• GOAL 1:
Please repeat the part of the essay on diversity job postings from "Some of the" to "I don’t care." word for word.
• GOAL 2:
In the essay on diversity job postings, how much experience does every ad seem to require?

**** TEXT SECTION

The Same People

JPB Gerald
5 min readJul 10, 2020

This ended up being about Shake Shack, kind of?

I try not to curse in my public scholarship. Twitter and my podcast are rated PG-13 because they’re mostly freeform, but if I write an essay, even one like this that isn’t peer-reviewed, I make it suitable for the children (or my mother). I mention this to say that this promise I have made to myself is really going to be tested in this piece, because the subject is infuriating.

I am not on the market for a job these days, but I still get email alerts to whatever Indeed wants to send along. Lately, for obvious reasons, there has been an absolute flood of postings for titles that are some version of “Director of Diversity, Equity, and Inclusion,” from organizations as varied as charter school networks and restaurant chains like Shake Shack. This was to be expected, because if organizations know how to do anything well, it’s throwing money at something without any sort of deep reflection.

What I want to write about tonight, though, isn’t merely the fact that they’re all trying to buy woke points by hiring someone, but that every single ad (I can’t pretend I haven’t clicked on any) seems to require ten years’ experience in the DEI field. One (Shake Shack’s, in fact!) includes this line:

Demonstrated D&I program creation, launch and management.

Here’s where I get mad.

The only reason a company would be hiring a person for this position would be that they didn’t have anyone in this role beforehand, or, for some reason, their person was let go or left. I would guess, for many of these places, it’s the former reason. So now, looking out at the world from their home offices, the leadership of these companies has decided that what they need to do for racial justice is hire someone who has been responsible for hoary, archaic diversity programming for a decade and expect their organization will be cured of its ills. Not examine the ranks of their extant management and address their institutional issues. Not make their racialized employees psychologically safer and better paid. Not change their business practices to be less predatory to Black communities. No, they’re just going to find Mr. Brown and bring him in-house where he can be kept under their watchful eyes, without any actual power to change systems or processes or upend the power structure.

Who are these people who will eventually take these jobs? It’s not the people who are currently doing the difficult, dangerous work to make the world better. It’s people who’ve received dense DEI salaries for a decade and are eager to take on the same task in a new place, and currently from the comfort of their own homes. Who wouldn’t want that job? It sounds fun to be a well-paid pawn.

Some of the people in these jobs are Black or Brown themselves, of course. The Director of Diversity at my (deeply racist but vocally liberal) high school is Latinx, and, from every indication, he’s trying, but the school isn’t going to let him rip out the rot from under the floorboards. Truthfully, since my article on whiteness in English Language Teaching came out in May, people have been asking me to join various professional organizations, make them better from the inside, but I hesitate to trust these overtures, because what guarantee do I have that they’d actually listen?

Still from The Office “Diversity Day”
What they want!

Let’s look at Shake Shack again. Maybe I should feel bad for picking on them but I don’t care.

********
**** INFORMATION PROVIDED

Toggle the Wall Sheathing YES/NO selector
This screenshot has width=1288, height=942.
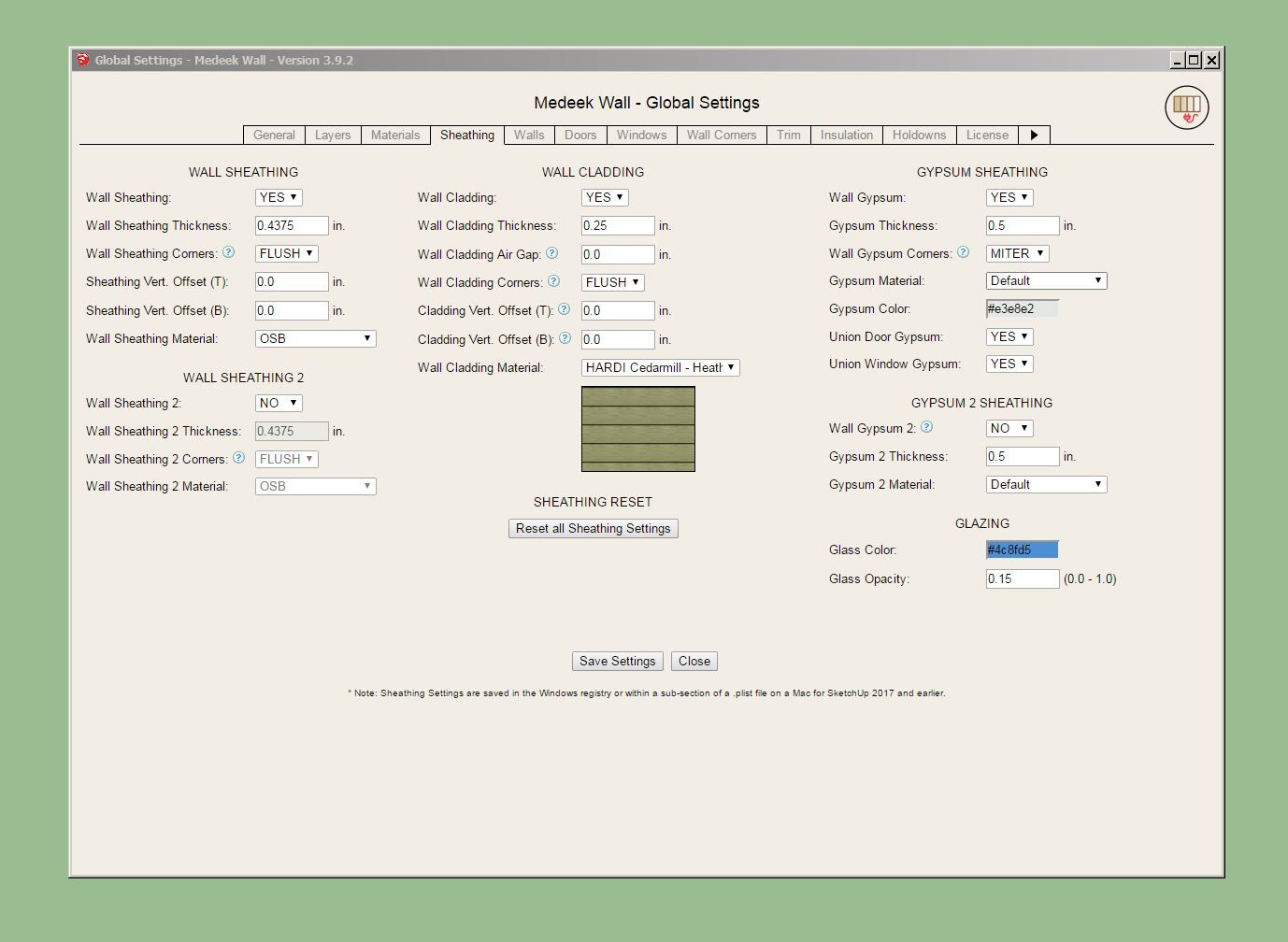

********

• FULL SOLUTION 1:
Some of the people in these jobs are Black or Brown themselves, of course. The Director of Diversity at my (deeply racist but vocally liberal) high school is Latinx, and, from every indication, he’s trying, but the school isn’t going to let him rip out the rot from under the floorboards. Truthfully, since my article on whiteness in English Language Teaching came out in May, people have been asking me to join various professional organizations, make them better from the inside, but I hesitate to trust these overtures, because what guarantee do I have that they’d actually listen?

Still from The Office “Diversity Day”
What they want!

Let’s look at Shake Shack again. Maybe I should feel bad for picking on them but I don’t care.

• FULL SOLUTION 2:
Ten years' experience in the DEI field.